Clear Sky Science · en
Complementary metal-oxide-semiconductor (CMOS) time of evaporation measurement system for binary chemical monitoring
Why timing tiny droplets matters
From testing the alcohol content of drinks to checking fuel quality or monitoring pollutants, many industries need to know exactly what is dissolved in tiny liquid samples. Today’s gold-standard laboratory methods are powerful but often slow, bulky, and expensive. This paper introduces a new chip-based tool that reads the “evaporation fingerprint” of microscopic droplets to reveal what they are made of. It aims to shrink part of the chemistry lab onto a low-cost electronic chip, opening the door to fast, portable chemical checks in factories, clinics, and even wearable devices.

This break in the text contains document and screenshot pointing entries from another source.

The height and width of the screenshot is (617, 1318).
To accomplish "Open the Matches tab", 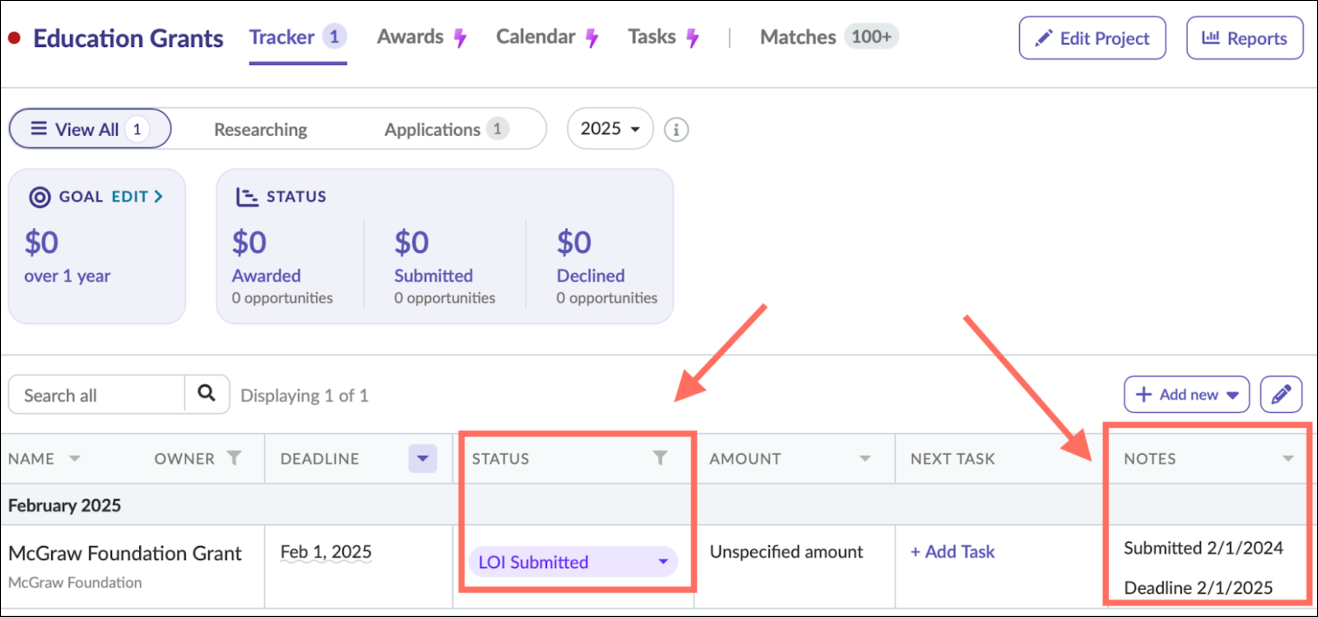I will click(x=798, y=36).
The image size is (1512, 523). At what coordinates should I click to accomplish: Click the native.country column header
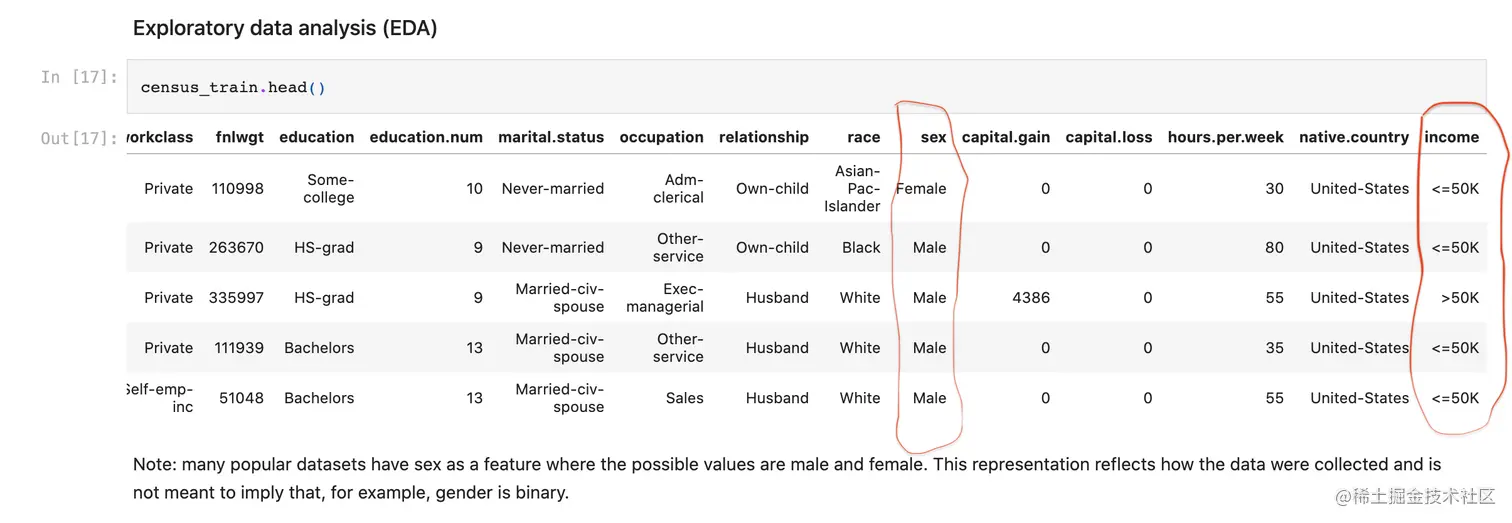[1353, 137]
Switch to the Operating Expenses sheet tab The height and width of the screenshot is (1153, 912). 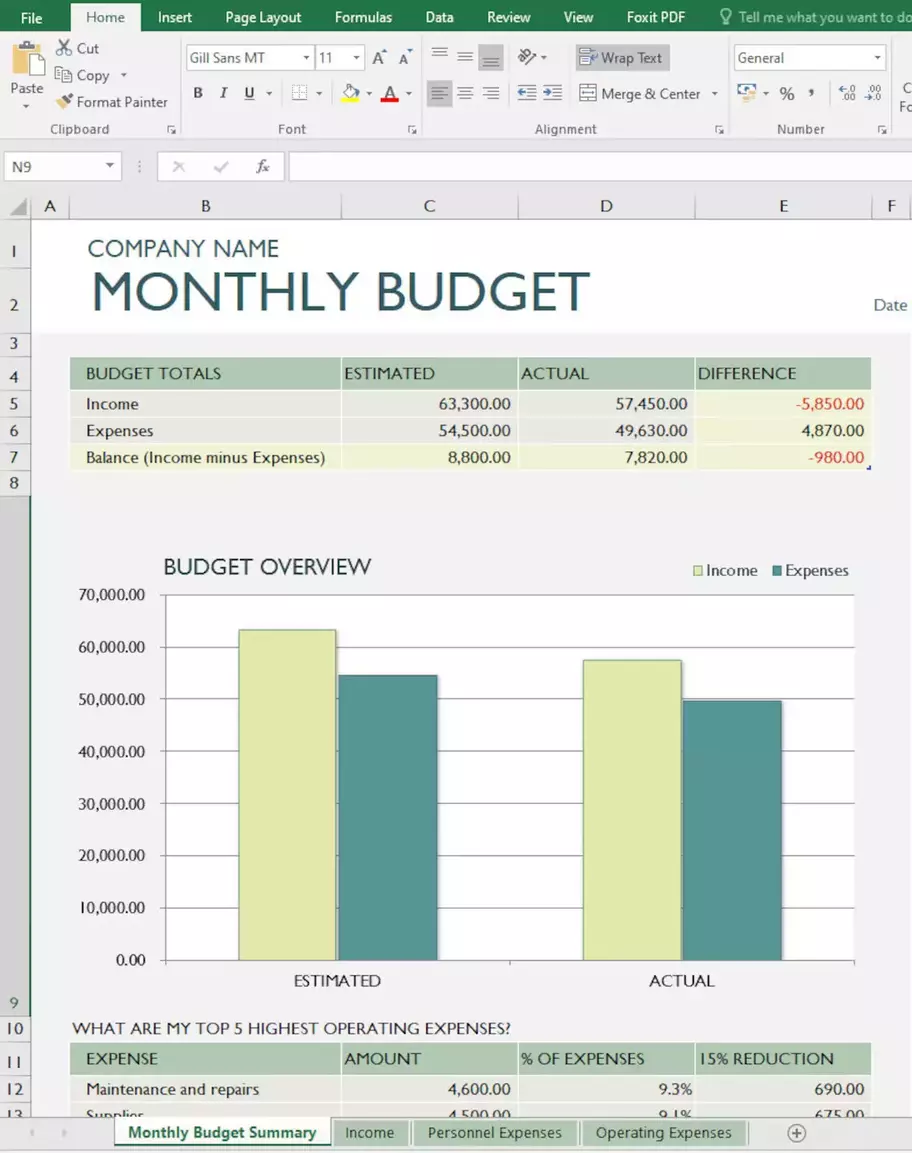[663, 1133]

Old and new ways to read a liquid
There are many ways to measure alcohol and other chemicals in liquids. Classic techniques like distillation and high-end instruments such as gas chromatographs or spectrometers can be extremely accurate, but they require skilled operators, large samples, and stationary equipment. Simpler tools like hydrometers are cheaper and easier to use, yet suffer from errors due to temperature changes or impurities. The authors compare this landscape and highlight a gap: there is still no very small, low-cost method that can quickly measure composition from less than a microliter of sample, with little preparation, and operate outside of a full laboratory. This is where their CMOS-based approach fits in, leveraging the same technology used to make computer chips.

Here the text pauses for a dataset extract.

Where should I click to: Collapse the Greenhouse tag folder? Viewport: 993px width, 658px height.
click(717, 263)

A chip that listens to a droplet vanish
The core of the new system, called ITEMS (Integrated Time-of-Evaporation Measurement System), is a set of comb-like metal electrodes built on a standard CMOS chip. When a tiny droplet of a water–alcohol mixture is placed on these electrodes, it changes the chip’s electrical capacitance, a measure of how well the droplet stores electric charge. As the droplet evaporates, this capacitance rises, stays roughly flat, and then falls again. The researchers track three time periods in this signal and the total time until the droplet disappears. Because alcohols such as ethanol and methanol evaporate faster than water, mixtures with more alcohol produce shorter plateau and total evaporation times, giving each composition a distinctive timing pattern.
From raw signals to meaningful patterns
To turn these subtle changes into reliable measurements, the chip includes an on-board circuit that converts the tiny capacitance shifts into a digital signal a microcontroller can read. The team tested mixtures of ethanol–water, methanol–water, and ethanol–methanol across a full range of concentrations, and at temperatures from room temperature up to 60 °C. They found that evaporation time and capacitance change do not vary in a simple straight-line fashion with concentration, especially at higher temperatures where evaporation speeds up. To capture these curved trends, they compared basic straight-line fitting with a more flexible method known as LOESS, which smoothly follows the data without assuming a simple formula. LOESS consistently matched the experimental curves better, confirming that the sensor’s response is rich but predictably non-linear.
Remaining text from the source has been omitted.